Distortion Parameters:
Radial coefficients: \(k_1\), \(k_2\), \(k_3\), \(k_4\), \(k_5\), \(k_6\)
Tangential coefficients: \(p_1\), \(p_2\)
Thin prism coefficients: \(s_1\), \(s_2\), \(s_3\), \(s_4\)
The distortion coefficients are passed as:
\[(k_1, k_2, p_1, p_2[, k_3[, k_4, k_5, k_6 [, s_1, s_2, s_3, s_4[, \tau_x, \tau_y]]]])\]
Types of Distortion:
Barrel distortion: \((1 + k_1 r^2 + k_2 r^4 + k_3 r^6)\) monotonically decreasing
Pincushion distortion: \((1 + k_1 r^2 + k_2 r^4 + k_3 r^6)\) monotonically increasing
Right handed vs Left-handed coordinate systems
The right handed and left-handed coordinate systems are two conventions for defining the orientation of axes in 3D space. Some applications prefer one over the other, and it is important to be aware of which one you are using.
ROS2
The table below shows what ROS2 RViz2 displays - its a right handed coordinate system. The right hand rule is used to determine the direction of the axes: if you point your thumb in the direction of the X-axis, your index finger in the direction of the Y-axis, then your middle finger will point in the direction of the Z-axis.
Axis | Direction | Color |
---|---|---|
X | Forward | 🔴 Red |
Y | Left | 🟢 Green |
Z | Up | 🔵 Blue |
Sensor Coordinate Systems
Each sensor has its own coordinate system, supported by the vendor documentation , which may be right-handed or left-handed. Take for example RealSense cameras - a real-handed sensor.
::: {.callout-note title: RealSense and ROS2}
- Point Of View:
- Imagine we are standing behind of the camera, and looking forward.

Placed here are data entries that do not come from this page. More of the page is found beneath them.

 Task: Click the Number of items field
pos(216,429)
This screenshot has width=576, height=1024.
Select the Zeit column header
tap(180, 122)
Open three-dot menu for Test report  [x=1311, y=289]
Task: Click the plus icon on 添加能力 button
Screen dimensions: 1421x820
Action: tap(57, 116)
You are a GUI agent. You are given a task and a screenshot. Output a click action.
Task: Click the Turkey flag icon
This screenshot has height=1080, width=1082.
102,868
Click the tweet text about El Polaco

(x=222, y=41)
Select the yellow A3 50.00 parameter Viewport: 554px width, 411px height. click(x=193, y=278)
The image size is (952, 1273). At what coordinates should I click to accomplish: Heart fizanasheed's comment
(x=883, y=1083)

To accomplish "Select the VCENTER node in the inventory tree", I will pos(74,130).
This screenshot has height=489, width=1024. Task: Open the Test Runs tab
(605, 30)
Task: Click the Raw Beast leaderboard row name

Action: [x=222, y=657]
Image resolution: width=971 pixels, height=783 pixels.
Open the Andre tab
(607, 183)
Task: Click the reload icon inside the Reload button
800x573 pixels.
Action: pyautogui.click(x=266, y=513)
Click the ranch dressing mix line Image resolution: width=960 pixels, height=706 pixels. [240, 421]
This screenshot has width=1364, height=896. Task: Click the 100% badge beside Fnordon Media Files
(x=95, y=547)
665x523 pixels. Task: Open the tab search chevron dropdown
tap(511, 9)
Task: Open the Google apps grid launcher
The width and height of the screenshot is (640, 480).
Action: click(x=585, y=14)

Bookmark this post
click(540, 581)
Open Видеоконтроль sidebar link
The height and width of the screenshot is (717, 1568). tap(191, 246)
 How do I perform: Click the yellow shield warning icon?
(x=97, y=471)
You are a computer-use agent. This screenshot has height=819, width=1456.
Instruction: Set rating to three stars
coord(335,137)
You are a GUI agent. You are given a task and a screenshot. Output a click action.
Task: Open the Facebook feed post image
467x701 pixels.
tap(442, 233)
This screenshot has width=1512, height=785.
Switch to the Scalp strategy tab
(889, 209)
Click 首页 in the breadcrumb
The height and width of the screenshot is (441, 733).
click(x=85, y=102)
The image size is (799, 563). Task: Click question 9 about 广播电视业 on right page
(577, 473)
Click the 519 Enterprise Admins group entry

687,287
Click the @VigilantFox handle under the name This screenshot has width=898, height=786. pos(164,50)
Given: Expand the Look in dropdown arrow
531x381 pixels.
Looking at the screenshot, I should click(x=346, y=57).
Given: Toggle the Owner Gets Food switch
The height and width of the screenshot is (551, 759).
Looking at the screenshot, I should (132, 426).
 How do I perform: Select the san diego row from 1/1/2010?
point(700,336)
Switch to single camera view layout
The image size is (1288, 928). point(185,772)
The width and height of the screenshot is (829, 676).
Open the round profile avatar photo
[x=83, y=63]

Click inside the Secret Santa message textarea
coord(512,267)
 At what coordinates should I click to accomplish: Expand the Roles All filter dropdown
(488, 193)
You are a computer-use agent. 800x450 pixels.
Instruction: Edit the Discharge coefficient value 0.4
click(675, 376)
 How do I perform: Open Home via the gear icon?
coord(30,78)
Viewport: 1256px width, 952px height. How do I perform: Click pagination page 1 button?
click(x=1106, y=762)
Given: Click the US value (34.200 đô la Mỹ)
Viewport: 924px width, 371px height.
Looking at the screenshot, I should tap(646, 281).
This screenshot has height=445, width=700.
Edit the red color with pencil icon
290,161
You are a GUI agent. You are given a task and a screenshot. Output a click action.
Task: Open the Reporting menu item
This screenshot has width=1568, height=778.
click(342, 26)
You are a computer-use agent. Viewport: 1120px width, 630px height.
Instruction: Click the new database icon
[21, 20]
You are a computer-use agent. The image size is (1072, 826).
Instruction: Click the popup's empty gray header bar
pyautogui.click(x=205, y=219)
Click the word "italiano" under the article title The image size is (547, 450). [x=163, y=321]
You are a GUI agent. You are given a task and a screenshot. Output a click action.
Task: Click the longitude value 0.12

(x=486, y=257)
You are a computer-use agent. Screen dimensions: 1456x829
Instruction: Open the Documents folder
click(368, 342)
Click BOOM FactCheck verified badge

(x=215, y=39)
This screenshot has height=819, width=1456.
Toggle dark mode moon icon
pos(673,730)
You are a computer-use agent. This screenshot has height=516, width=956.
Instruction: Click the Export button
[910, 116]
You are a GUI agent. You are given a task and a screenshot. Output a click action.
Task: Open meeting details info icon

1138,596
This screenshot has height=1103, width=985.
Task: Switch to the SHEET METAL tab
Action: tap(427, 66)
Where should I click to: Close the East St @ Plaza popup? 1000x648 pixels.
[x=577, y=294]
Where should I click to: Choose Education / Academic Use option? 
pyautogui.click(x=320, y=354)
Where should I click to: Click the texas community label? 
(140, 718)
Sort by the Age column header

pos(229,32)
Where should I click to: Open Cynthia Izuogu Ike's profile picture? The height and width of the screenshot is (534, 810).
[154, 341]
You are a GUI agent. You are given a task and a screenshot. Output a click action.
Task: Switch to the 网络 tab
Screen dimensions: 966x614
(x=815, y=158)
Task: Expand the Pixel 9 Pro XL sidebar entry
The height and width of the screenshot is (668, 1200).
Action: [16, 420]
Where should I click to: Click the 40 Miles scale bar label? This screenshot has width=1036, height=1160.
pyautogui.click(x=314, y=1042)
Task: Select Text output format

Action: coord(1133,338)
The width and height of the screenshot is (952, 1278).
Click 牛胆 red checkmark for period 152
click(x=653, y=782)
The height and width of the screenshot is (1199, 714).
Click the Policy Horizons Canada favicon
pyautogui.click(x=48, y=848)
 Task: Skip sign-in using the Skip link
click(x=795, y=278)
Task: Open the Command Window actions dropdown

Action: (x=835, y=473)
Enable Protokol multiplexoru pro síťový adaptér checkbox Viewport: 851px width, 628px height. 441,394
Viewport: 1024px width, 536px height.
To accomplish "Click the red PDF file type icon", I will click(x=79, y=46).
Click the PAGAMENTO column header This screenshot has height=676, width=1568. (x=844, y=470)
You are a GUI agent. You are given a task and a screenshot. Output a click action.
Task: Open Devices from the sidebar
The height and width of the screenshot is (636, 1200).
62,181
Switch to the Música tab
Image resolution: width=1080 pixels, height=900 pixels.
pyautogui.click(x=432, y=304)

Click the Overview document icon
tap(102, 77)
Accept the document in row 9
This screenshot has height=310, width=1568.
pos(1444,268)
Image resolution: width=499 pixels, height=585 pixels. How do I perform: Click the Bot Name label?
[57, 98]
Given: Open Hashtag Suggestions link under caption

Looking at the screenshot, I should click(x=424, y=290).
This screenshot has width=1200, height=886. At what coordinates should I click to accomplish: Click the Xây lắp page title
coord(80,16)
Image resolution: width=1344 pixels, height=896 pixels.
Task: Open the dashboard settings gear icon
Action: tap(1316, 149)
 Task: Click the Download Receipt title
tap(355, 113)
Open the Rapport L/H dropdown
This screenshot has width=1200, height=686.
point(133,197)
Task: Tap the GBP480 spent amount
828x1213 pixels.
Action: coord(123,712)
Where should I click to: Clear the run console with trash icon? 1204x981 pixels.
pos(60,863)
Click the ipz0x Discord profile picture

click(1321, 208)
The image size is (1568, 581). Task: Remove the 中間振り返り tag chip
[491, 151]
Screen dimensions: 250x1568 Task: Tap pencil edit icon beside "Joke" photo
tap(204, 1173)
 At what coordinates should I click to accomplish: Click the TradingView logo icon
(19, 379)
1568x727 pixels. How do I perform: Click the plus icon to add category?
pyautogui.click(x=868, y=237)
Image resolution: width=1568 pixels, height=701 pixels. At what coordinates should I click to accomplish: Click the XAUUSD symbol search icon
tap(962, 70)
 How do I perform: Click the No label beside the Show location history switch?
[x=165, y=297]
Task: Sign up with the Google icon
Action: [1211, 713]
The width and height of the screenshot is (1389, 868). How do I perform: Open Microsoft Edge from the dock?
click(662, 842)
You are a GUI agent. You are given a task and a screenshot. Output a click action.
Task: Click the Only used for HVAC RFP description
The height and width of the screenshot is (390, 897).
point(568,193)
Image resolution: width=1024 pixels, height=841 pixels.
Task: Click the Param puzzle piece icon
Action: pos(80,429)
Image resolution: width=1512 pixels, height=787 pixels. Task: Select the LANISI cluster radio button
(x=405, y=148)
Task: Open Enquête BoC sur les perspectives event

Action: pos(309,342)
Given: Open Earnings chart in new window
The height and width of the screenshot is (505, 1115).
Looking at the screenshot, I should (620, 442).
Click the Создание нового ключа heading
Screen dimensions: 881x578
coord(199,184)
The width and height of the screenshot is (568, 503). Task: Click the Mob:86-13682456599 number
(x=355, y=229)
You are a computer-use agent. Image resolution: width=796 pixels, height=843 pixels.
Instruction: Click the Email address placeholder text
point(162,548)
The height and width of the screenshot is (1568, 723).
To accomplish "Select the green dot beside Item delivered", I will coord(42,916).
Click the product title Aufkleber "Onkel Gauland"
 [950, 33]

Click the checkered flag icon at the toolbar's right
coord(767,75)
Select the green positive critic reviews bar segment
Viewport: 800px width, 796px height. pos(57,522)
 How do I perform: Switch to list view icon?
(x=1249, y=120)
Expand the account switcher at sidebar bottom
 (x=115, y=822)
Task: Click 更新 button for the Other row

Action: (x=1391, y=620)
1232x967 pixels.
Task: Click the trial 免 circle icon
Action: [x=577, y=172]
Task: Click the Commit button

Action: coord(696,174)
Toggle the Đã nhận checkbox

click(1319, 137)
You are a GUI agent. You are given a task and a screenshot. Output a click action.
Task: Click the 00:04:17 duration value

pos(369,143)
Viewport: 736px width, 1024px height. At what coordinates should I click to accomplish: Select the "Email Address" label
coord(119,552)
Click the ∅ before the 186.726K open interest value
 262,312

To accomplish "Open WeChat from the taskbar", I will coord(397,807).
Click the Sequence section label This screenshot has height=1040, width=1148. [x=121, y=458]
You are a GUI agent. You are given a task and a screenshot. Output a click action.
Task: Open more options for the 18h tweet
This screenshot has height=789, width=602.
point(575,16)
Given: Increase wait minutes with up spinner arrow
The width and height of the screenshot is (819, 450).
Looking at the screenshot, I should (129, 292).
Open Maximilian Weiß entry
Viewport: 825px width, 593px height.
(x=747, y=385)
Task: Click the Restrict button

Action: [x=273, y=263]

- Always use this point of view when talking about coordinates, left vs right IRs, position of sensor, etc..
- ROS2 Coordinate System: (X: Forward, Y:Left, Z: Up)
- Camera Optical Coordinate System: (X: Right, Y: Down, Z: Forward)
- References: REP-0103, REP-0105
- All data published in our wrapper topics is optical data taken directly from our camera sensors.
- static and dynamic TF topics publish optical CS and ROS CS to give the user the ability to move from one CS to other CS.
TF from coordinate A to coordinate B:
- TF msg expresses a transform from coordinate frame “header.frame_id” (source) to the coordinate frame child_frame_id (destination) Reference
- In RealSense cameras, the origin point (0,0,0) is taken from the left IR (infra1) position and named as “camera_link” frame
- Depth, left IR and “camera_link” coordinates converge together.
- Our wrapper provide static TFs between each sensor coordinate to the camera base (camera_link)
- Also, it provides TFs from each sensor ROS coordinates to its corrosponding optical coordinates.
- Example of static TFs of RGB sensor and Infra2 (right infra) sensor of D435i module as it shown in rviz2:
Extrinsics from sensor A to sensor B:
- Extrinsic from sensor A to sensor B means the position and orientation of sensor A relative to sensor B.
- Imagine that B is the origin (0,0,0), then the Extrensics(A->B) describes where is sensor A relative to sensor B.
- For example, depth_to_color, in D435i:
- If we look from behind of the D435i, extrinsic from depth to color, means, where is the depth in relative to the color.
- If we just look at the X coordinates, in the optical coordiantes (again, from behind) and assume that COLOR(RGB) sensor is (0,0,0), we can say that DEPTH sensor is on the right of RGB by 0.0148m (1.48cm).
administrator@perclnx466 ~/ros2_humble $ ros2 topic echo /camera/camera/extrinsics/depth_to_color
rotation:
- 0.9999583959579468
- 0.008895332925021648
- -0.0020127370953559875
- -0.008895229548215866
- 0.9999604225158691
- 6.045500049367547e-05
- 0.0020131953060626984
- -4.254872692399658e-05
- 0.9999979734420776
translation:
- 0.01485931035131216
- 0.0010161789832636714
- 0.0005317096947692335
---
- Extrinsic msg is made up of two parts:
- float64[9] rotation (Column - major 3x3 rotation matrix)
- float64[3] translation (Three-element translation vector, in meters)
:::
When exporting vertices to PLY format (a common 3D file format), the RealSense SDK, since version 2.19.0, converts the points to a left-handed coordinate system. This conversion was implemented to ensure compatibility with MeshLab, a popular 3D viewing and editing tool, where the default viewpoint is configured for a left-handed coordinate system.